Tuli dan buta, keajaiban terbesarnya adalah keyakinannnya bahwa ia – dan semua orang cacat – seharusnya diperlakukan selayaknya manusia. Kisah mengenai Helen Keller telah menjadi legenda Amerika. Bahkan anak sekolah pun mengetahui kisah dari lepasnya Helen dari isolasi kebisuannya saat ia berada di dekat pompa air di rumah keluarganya, seperti yang didramatisir di atas panggung dan layar lebar dalam The Miracle Worker
Namun perjuangan Helen yang terbesar dimulai ketika kisah itu berakhir. Seperti yang kemudian disadarinya, tantangan terbesarnya bukan dalam belajar berkomunikasi; tantangan terbesarnya adalah perjuangan sepanjang hidupnya agar benar-benar diterima sebagai manusia, tidak peduli apa pun kekurangannya.
Helen Keller adalah bayi yang cepat tanggap dan periang. Orangtuanya, tuan tanah yang kaya di masa setelah Perang Sipil Alabama, menyombongkan tanda-tanda kecerdasan alaminya, bahkan mengaku kalau kata-kata pertama yang diucapkan Helen pada usia enam bulan adalah, “Apa kabar?”.
Namun setelah ia terserang demam skarlatina (scarlet fever) pada usia 18 bulan, orang tuanya khawatir atas perubahan pada dirinya. Cahaya yang terang menyakiti matanya, beberapa hari kemudian, ia tidak memberikan respons atas cahaya atau bentuk sama sekali. Tak lama setelah itu, jelaslah bahwa Helen tidak saja telah kehilangan penglihatan tetapi juga pendengarannya. Ketika ia makin dipenuhi oleh kesunyian, ia juga kehilangan kemampuan berbicaranya.
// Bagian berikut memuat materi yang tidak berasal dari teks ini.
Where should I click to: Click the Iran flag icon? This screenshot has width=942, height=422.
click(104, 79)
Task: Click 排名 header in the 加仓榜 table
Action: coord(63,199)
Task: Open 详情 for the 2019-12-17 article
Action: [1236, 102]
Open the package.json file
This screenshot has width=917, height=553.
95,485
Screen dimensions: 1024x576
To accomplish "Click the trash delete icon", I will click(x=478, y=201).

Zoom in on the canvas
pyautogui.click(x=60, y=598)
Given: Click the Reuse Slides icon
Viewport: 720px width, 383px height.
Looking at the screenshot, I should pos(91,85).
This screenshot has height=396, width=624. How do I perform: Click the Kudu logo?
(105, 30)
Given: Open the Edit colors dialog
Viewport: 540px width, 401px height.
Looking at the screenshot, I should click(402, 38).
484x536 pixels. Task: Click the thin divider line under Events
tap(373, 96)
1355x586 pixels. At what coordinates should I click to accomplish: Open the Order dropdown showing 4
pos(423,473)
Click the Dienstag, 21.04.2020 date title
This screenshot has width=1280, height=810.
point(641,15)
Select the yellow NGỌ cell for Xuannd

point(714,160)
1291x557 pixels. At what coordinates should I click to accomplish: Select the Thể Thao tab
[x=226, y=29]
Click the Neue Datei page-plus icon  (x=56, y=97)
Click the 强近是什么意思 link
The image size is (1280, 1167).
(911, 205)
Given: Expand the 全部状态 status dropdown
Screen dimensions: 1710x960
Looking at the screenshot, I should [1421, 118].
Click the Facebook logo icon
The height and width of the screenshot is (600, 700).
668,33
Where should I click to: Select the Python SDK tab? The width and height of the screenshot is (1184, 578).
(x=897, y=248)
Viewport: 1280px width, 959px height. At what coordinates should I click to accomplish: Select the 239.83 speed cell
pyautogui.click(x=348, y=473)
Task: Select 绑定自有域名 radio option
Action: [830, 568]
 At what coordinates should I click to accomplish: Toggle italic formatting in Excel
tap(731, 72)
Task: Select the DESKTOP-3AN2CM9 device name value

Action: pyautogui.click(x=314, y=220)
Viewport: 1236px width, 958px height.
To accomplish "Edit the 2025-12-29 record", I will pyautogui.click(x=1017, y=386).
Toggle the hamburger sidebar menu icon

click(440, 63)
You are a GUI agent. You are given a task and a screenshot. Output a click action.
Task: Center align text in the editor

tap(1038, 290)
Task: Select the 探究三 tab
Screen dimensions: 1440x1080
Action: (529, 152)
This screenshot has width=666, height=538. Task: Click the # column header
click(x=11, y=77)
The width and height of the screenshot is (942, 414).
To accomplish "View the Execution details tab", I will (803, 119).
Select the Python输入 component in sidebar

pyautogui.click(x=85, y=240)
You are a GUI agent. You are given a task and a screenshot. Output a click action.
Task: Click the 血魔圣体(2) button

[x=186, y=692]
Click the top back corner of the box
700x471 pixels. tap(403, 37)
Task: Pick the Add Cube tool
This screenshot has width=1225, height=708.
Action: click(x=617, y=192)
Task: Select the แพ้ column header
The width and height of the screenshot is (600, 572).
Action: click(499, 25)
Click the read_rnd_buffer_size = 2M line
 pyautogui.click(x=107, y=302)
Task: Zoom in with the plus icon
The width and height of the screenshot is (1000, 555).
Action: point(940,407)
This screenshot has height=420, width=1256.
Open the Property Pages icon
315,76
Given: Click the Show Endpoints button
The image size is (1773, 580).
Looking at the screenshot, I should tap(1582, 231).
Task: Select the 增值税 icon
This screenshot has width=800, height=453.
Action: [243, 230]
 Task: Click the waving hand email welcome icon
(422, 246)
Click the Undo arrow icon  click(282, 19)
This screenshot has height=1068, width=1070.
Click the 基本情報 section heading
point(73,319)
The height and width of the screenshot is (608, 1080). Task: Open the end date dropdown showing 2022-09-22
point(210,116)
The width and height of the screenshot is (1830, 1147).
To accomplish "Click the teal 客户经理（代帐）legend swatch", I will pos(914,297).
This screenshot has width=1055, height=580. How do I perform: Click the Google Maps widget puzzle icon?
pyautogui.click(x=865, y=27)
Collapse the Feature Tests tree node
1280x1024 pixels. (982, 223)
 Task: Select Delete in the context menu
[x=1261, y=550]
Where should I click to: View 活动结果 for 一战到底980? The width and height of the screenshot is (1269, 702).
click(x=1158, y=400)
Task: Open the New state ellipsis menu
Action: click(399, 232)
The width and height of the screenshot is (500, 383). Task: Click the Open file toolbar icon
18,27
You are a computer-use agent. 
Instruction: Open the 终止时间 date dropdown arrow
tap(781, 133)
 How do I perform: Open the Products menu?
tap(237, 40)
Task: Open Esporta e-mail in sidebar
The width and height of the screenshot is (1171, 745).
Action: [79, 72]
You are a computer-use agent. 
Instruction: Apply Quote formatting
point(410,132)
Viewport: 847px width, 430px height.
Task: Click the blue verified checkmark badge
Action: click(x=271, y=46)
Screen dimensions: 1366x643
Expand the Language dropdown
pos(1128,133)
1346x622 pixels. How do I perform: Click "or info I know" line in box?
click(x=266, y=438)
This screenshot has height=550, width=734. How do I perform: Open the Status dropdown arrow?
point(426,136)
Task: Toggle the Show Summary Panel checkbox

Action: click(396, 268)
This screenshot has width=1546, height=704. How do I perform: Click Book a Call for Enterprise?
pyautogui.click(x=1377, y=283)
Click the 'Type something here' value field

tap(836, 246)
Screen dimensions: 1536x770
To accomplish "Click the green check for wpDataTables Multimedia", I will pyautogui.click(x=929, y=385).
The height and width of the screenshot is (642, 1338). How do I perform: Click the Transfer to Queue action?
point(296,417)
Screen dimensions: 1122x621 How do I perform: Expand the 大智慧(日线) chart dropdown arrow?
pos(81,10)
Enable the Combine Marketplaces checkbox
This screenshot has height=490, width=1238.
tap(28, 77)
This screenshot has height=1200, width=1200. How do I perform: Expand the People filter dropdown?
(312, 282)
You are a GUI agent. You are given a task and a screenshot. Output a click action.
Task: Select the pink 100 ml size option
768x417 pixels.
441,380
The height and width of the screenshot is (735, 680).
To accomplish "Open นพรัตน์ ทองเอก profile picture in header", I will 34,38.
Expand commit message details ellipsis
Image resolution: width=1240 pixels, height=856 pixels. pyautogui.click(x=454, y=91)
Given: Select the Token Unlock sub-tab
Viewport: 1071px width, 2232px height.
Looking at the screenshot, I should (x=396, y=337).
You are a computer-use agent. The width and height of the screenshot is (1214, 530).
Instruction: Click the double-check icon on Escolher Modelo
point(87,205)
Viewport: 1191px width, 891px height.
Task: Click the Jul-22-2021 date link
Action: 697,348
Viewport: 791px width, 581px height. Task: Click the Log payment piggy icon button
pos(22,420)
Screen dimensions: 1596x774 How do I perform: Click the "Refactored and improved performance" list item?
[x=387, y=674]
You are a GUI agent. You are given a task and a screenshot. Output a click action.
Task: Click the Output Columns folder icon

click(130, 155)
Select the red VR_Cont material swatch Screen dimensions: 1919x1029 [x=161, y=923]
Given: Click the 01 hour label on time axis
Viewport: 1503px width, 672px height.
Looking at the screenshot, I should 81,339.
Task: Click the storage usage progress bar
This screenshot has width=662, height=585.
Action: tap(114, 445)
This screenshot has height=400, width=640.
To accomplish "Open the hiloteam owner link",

Helen tidak mampu mendengarkan kata-kata orangtuanya, baik lembut maupun keras, ia berubah menjadi orang liar. Karena tidak dapat mengungkapkan rasa frustrasinya, ia melampiaskan perasaannya itu lewat pukulan dan serangan yang tak terkendali jika ia tidak mendapatkan apa yang diinginkannya, dan ia makin menjadi-jadi karena orang tuanya makin enggan mendisiplinkannya. Para kerabat dekat tidak melihat alternative lain selain memasukkan gadis itu ke rumah sakit jiwa , tempat ia dirawat seolah-olah ia mengalami gangguan mental atau jiwa.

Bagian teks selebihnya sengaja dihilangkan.